---------- Forwarded message ----------
Date: Wed, 18 Feb 2009 12:20:32 -0800
From: Garrett D'Amore <[email protected]>
To: Randy Fishel <randy.fishel at sun.com>
Cc: PSARC-ext at sun.com, jiang.liu at intel.com, frank.wang at intel.com,
tesla-dev at opensolaris.org
Subject: Re: CPU Idle Notification [PSARC/2009/115 FastTrack timeout 02/25/2009]
Randy Fishel wrote:
> I am sponsoring the following fasttrack for Gerry Liu from Intel. It
> proposes a notification interface initially used and provided by memory
> power management work done by Intel engineers in the OpenSolaris
> Tesla project.
>
> It requests micro/patch release binding. All interfaces will have
> a "Volatile" stability. Timeout is February 25th.
>
> This project, release binding, and stability has been reviewed and
> approved by the OpenSolaris Tesla project leaders and contributors.
>
>
>
> 1. Introduction
> 1.1. Project/Component Working Name:
> CPU idle notification interface
>
> 1.2. Name of Document Author/Supplier:
> Author: Gerry Liu <jiang.liu at intel.com>
>
> 1.3. Date of This Document:
> November 16, 2008
>
> 4. Technical Description:
> 4.1. Problem
> A CPU idle notification mechanism is needed to signal other
> components which are interested in the CPU idle state change events
> when CPU enters/exits idle state. This mechanism could be used by
> following components:
> A) Memory power saving driver
> B) Lazy TLB flush on x86 system
> C) CPU power management framework
>
> 4.2. Proposal
> We propose to add following data structures/interfaces to
> OpenSolaris kernel.
>
> 4.2.1 CPU idle notification information data structure
> typedef struct cpu_idle_info {
> int ci_flags;
> int ci_intr_count; /* Interrupt count. */
> int ci_idle_state; /* Idle state to enter. */
> hrtime_t ci_idle_latency; /* Idle round trip latency. */
> hrtime_t ci_max_idle_time; /* Predicted max idle time. */
> hrtime_t ci_last_idle_time;/* Last idle period. */
> hrtime_t ci_last_busy_time;/* Last busy period. */
> } cpu_idle_info_t;
> This structure is used to pass CPU idle information to callbacks.

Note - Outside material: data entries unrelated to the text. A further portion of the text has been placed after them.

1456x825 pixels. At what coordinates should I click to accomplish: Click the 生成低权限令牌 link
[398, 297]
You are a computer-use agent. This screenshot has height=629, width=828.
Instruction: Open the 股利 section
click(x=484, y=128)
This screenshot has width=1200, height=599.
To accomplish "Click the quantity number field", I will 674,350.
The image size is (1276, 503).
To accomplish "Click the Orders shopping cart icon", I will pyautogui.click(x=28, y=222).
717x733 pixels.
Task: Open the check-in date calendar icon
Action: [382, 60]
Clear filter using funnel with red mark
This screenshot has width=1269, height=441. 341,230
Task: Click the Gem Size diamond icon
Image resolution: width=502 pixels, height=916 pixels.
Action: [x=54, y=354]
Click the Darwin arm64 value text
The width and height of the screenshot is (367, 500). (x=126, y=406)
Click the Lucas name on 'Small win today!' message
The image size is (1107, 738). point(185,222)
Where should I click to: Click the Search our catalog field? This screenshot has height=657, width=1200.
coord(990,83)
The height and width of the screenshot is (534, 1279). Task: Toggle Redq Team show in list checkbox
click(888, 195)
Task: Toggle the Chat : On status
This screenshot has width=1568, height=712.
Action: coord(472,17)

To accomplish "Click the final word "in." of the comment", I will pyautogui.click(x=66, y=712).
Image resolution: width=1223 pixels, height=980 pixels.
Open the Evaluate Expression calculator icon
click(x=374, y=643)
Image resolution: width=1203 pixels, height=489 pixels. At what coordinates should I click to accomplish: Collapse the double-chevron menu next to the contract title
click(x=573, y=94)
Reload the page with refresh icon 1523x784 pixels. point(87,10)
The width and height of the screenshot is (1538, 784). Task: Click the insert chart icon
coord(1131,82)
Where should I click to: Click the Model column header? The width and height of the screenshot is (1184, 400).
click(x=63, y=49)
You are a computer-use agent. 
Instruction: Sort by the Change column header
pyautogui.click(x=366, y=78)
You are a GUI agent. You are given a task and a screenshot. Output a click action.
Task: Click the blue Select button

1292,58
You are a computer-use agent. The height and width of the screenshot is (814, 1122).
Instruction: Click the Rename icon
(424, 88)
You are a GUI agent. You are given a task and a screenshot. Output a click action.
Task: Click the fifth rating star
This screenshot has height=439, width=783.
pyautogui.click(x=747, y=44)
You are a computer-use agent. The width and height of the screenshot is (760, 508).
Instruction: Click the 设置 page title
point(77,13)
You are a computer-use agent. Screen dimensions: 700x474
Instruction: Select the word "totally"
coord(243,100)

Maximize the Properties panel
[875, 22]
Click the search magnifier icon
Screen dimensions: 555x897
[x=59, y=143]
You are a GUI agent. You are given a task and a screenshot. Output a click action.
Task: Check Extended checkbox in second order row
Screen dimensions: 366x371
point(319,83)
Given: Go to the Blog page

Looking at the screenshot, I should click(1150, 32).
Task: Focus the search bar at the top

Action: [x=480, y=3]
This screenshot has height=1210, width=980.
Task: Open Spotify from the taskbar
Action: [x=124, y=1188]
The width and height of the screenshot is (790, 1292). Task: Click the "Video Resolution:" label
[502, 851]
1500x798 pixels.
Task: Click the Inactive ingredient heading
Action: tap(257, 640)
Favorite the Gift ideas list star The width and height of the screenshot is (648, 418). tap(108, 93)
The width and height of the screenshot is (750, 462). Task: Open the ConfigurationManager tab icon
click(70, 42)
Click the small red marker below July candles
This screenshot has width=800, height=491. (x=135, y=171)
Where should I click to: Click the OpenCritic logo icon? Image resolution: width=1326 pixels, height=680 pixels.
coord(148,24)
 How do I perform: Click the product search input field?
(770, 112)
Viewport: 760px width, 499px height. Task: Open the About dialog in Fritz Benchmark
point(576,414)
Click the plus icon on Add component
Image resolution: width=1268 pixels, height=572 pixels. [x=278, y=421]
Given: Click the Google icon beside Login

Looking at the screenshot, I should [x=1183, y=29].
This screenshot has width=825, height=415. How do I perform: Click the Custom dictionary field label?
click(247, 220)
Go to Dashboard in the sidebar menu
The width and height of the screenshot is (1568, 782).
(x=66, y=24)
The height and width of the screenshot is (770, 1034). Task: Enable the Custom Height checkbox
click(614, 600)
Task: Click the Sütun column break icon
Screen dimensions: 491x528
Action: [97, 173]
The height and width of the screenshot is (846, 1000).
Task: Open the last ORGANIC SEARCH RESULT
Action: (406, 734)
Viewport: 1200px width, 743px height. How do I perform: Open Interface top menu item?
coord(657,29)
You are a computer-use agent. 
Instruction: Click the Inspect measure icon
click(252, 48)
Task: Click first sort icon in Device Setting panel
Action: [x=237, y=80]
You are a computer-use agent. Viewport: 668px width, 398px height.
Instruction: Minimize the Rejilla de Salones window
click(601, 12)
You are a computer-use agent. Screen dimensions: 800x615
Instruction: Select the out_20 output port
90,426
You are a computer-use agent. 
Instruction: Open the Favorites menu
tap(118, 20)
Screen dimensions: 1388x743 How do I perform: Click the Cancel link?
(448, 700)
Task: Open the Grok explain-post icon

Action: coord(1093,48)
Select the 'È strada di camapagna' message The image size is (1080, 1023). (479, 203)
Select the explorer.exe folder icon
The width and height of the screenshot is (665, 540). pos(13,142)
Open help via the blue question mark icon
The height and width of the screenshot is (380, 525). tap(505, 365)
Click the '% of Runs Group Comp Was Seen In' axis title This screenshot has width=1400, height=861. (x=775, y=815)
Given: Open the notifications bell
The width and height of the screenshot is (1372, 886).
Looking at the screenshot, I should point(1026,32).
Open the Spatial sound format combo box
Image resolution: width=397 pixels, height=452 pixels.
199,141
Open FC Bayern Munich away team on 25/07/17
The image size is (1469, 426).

> It could be extended to support architecture/platform specific
> information in future.
> Valid flags for cpu_idle_info_t:
> CPU_IDLE_CI_FLAG_IDLE_STATE: field ci_idle_state is valid.
> CPU_IDLE_CI_FLAG_IDLE_LATENCY: field ci_idle_latency is valid.
> CPU_IDLE_CB_FLAG_MAX_IDLE_TIME: field ci_max_idle_time is valid.
>
>
Is there a reason that a single structure is required (are some of these fields
linked and need to be dealt with atomically?) If not, then I'd prefer to have
separate name-value pairs for each kind of datum. Perhaps something like a
named property interface.
My experience is that structures with lots of detail tend to have problems
evolving over time (you wind up with lots of "reserved" or "obsolete" fields...)
> typedef void (*cpu_idle_enter_cbfn)(void *arg,
> cpu_idle_info_t *infop);
> Entering idle state notification callback must obey all constraints
> which applies to idle thread becuase it will be called in idle thread
> context.
> Argument arg is the parameter passed in when registering callback.
>
> 4.2.3 Prototype of exiting idle state notification callback
> typedef void (*cpu_idle_exit_cbfn)(void *arg, int flags);
> Exiting idle state notification callback will be called in idle
> thread context or interrupt context. There are flags to distinguish
> the calling contexts.
> arg is the parameter passed in when registering callback.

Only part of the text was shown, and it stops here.